* OBJECTIVE
Reproduce the part of the .data payload placement post from "Placing our payload" to "for this exercise." word for word.

Windows Malware Development Part 3: Payload Placement Basics - .data

2 minute read

Objective

Hey guys, welcome to the third part of Windows Malware Development, in which we will be beginning with the basics of payload placement. In this post, we will be looking at how to place our shellcode in the .data section

.data Section

Placing our payload in the .data section is relatively easy. All we have to do is make sure that our shellcode variable is defined outside of our main() function.

You will need Visual Studio/Visual studio build tools, x64dbg and ProcessHacker for this exercise.

Writing the code

So, using our code from the previous post, all we have to do is remove the #pragma directive and the declspec line that tells it where to store the shellcode. Also, we do not define it as a const:

#include <stdio.h>
#include <stdlib.h>
#include <string.h>
#include <windows.h>

unsigned char Text_RawData[] = {
    0x90,    // NOP
    0x90,    // NOP
    0xcc,    // INT3
    0xc3     // RET
};

int main() {
    printf("[i] Text_RawData function: 0x%p \n", Text_RawData);

	// Allocate executable memory.

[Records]
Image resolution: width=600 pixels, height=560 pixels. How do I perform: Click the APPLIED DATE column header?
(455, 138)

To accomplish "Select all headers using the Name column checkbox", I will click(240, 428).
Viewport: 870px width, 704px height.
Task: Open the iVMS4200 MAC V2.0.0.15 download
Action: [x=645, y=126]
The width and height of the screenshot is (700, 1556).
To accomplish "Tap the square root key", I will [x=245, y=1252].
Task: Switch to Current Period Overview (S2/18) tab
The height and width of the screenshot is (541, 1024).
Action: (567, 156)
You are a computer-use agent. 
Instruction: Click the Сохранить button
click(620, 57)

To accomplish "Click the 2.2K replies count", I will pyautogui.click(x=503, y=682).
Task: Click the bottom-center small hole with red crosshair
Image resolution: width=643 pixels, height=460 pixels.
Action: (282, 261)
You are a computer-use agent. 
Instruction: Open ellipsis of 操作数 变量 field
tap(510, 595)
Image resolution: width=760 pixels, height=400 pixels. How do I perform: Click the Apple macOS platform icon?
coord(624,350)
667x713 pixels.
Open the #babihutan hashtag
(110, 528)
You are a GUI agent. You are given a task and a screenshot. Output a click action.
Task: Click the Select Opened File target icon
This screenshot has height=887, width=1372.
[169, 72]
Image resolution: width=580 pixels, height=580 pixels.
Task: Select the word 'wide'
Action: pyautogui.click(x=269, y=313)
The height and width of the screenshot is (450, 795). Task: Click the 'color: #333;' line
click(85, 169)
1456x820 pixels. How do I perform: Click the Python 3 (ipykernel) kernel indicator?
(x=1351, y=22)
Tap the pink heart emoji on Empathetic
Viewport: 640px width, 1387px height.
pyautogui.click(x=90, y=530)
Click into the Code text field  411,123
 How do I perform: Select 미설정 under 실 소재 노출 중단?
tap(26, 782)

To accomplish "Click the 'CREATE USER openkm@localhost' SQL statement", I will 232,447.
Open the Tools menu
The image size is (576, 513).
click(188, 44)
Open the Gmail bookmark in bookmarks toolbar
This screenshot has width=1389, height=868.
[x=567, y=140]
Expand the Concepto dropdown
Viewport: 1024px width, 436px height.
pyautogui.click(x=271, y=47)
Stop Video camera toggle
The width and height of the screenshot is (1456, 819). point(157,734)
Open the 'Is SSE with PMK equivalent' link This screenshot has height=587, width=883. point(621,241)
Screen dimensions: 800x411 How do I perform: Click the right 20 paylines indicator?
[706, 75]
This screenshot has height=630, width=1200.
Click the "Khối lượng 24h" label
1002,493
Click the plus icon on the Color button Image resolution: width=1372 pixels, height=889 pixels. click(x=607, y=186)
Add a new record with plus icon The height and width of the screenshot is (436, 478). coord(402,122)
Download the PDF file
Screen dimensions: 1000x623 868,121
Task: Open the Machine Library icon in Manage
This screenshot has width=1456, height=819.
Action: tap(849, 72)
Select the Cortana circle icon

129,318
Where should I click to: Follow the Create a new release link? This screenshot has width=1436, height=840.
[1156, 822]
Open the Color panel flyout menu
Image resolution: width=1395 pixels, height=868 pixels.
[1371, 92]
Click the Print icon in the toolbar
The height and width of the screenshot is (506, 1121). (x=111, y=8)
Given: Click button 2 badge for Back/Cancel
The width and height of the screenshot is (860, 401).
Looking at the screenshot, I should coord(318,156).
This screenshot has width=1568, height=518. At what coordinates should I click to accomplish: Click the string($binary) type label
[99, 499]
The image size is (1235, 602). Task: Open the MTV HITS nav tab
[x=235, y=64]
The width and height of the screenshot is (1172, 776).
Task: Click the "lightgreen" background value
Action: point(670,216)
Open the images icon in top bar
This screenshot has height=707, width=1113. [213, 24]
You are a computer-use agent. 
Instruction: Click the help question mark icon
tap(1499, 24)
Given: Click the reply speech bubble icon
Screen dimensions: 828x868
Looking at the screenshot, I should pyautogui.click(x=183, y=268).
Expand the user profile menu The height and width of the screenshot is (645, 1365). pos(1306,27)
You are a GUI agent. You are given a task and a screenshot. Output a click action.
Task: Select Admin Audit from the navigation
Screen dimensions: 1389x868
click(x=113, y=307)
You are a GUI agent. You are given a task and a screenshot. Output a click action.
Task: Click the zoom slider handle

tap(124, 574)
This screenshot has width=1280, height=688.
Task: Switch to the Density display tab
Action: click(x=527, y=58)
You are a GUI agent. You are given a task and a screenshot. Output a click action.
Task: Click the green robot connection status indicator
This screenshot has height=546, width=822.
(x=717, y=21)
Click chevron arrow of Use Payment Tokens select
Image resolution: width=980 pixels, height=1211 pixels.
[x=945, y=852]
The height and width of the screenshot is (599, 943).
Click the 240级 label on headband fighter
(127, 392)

* SOLUTION FOR THIS EXERCISE
Placing our payload in the .data section is relatively easy. All we have to do is make sure that our shellcode variable is defined outside of our main() function.

You will need Visual Studio/Visual studio build tools, x64dbg and ProcessHacker for this exercise.